MACRO LOT C13


Urbanisme

Concours 2012
Livraison 2018
Client
Surface 26 000 m²
Cout 39 M€ HT
Chef de projet Sébastien Compère

Photos Sergio Grazia

Territoire industriel maintenant des poches d’activités éparses, les bassins à flots concentrent aujourd’hui tout à la fois des petites PME, un tissu associatif mais aussi des terrains en friche et un patrimoine industriel en grande partie fortement dégradé. Le génie du lieu ne pouvait qu’agir.

Face au bassin, au cœur de ce futur quartier, l’ilot C13 occupe une position particulièrement intéressante. A ce titre, nous nous sommes attachés à développer au cœur de ce macro lot, les principes développés à l’échelle de l’ensemble du secteur :

 

  • Travailler sur l’épannelage général afin de permettre la présence de verticalités émergentes, à l’instar des éléments marquants du site actuel.
  • Valoriser le patrimoine portuaire et industriel
  • Inscrire les typologies de bâtiment de l’ilot dans le cadre des éléments typique du secteur afin de contribuer à la cohérence de l’ensemble.

 

L’ilot C13 se trouve à l’articulation d’un bâti fait de pavillonnaires et de petits collectifs, dont l’échelle est assez basse, et l’avenue Lucien Faure qui donne sur les bassins et dégage ainsi sur le grand paysage.

L’ilot constitue en tant que tel le traitement d’une limite et se doit d’articuler les échelles auquel il se confronte sur ses franges.

Cette progression est mise en relief par la présence de bâtiments très caractérisés dans leur identité volumétrique.

En complément de l’épannelage général, les différents bâtiments s’articulent suivant deux principes, le contact et la faille.

 

L’ilot est traversé par une sente qui relie la rue Bourbon à l’Avenue Lucien Faure.

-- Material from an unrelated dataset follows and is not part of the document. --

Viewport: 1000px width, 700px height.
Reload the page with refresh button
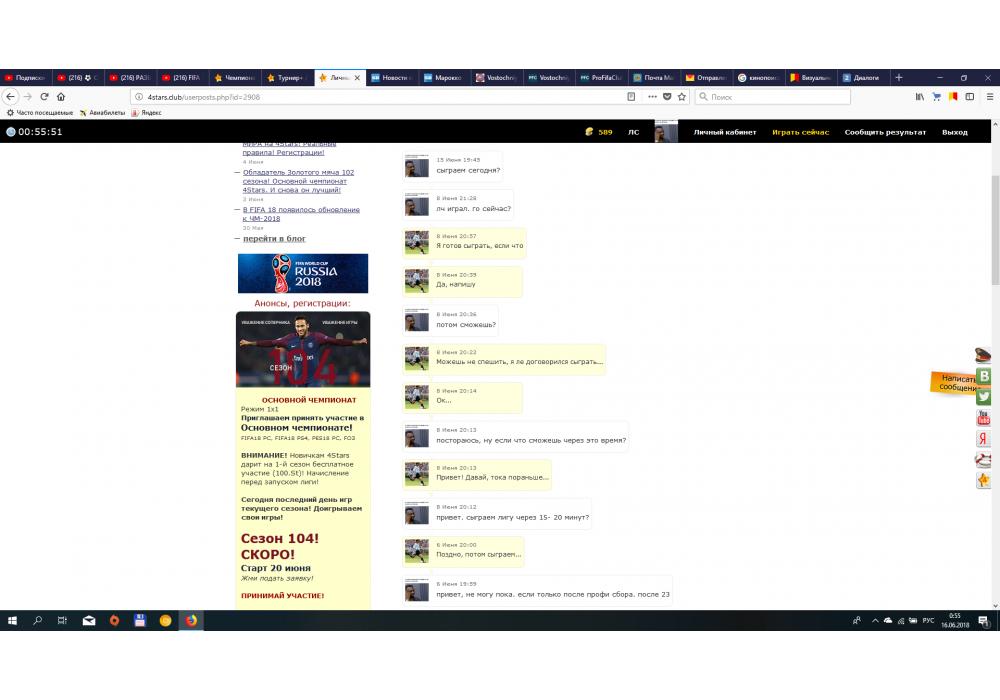[x=44, y=97]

Cette voie est largement arborée et permet des liaisons vers les bassins, mais aussi une césure dans le bloc urbain du lot C13. En complément de ce dispositif, Nous avons recherché des porosités visuelles et spatiales afin de fluidifier les parcours. Un passage se fait sou le pôle de compétitivité afin de relier la sente à la cour de POLA. De la même manière, un passage sur la rue Pagnol permet d’y accéder. Les lieux connectés les uns aux autres forment des parcours possibles. Des vues se créées d’un espace sur l’autre.

Du fait des conditions d’expositions différentes des deux cœurs d’îlots, et dans l’esprit du projet urbain qui souhaite instaurer une diversité dans chaque îlot, nous avons fait le choix de proposer deux jardins aux références différentes, paysagère pour le premier, jardinière pour le deuxième.

 

A l’appui de la volonté d’ANMA de travailler sur le « génie du lieu », nous avons travaillé sur esthétique portuaire, industriel en développant des bâtiments iconiques, faits de toitures qui deviennent façades, qui par leurs dimensions verticales ou leur forme archétypale rappel tour à tour, une grue, un silo, la nef d’une corderie.

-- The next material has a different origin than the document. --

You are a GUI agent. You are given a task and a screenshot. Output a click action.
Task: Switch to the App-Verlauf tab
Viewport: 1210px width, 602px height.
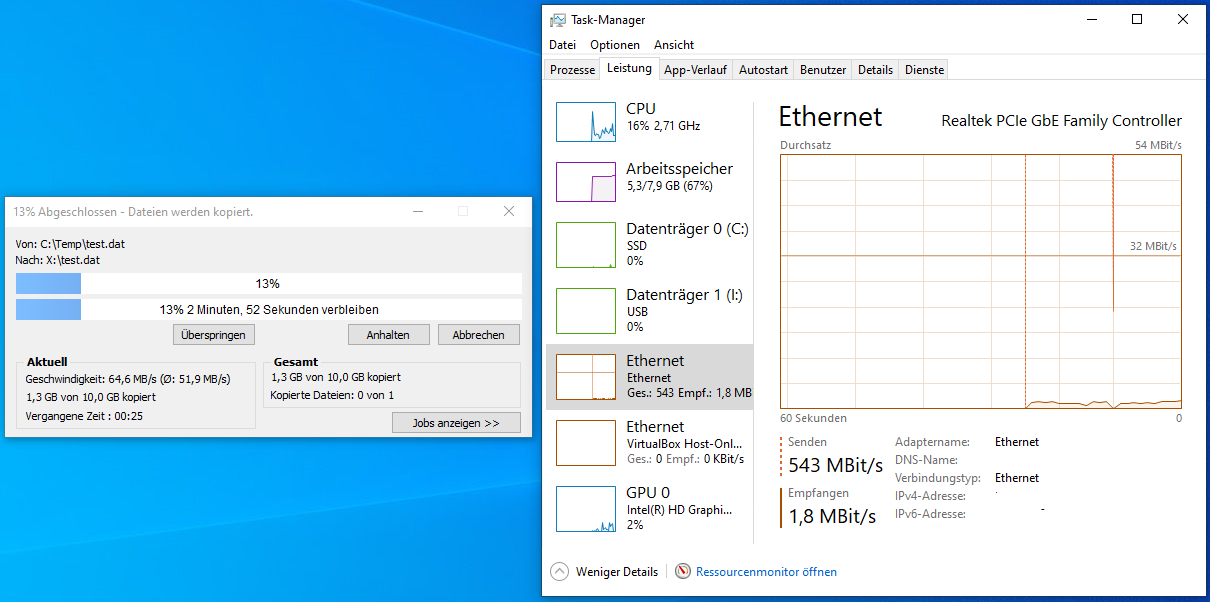pos(695,70)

L’évocation passe aussi par le matériau.

Terre cuite émaillée, brique, béton brut, zinc, bardages nervurés ou non, peau métalliques, L’ensemble des bâtiments use de matériaux participant du même vocabulaire. L’efficacité et la rusticité de ces peaux vont de pair. Les teintes associent le blanc éclatant au blanc mat, au gris du béton et au Zinc pour s’articuler avec les couleurs sourdes du bardage de métal.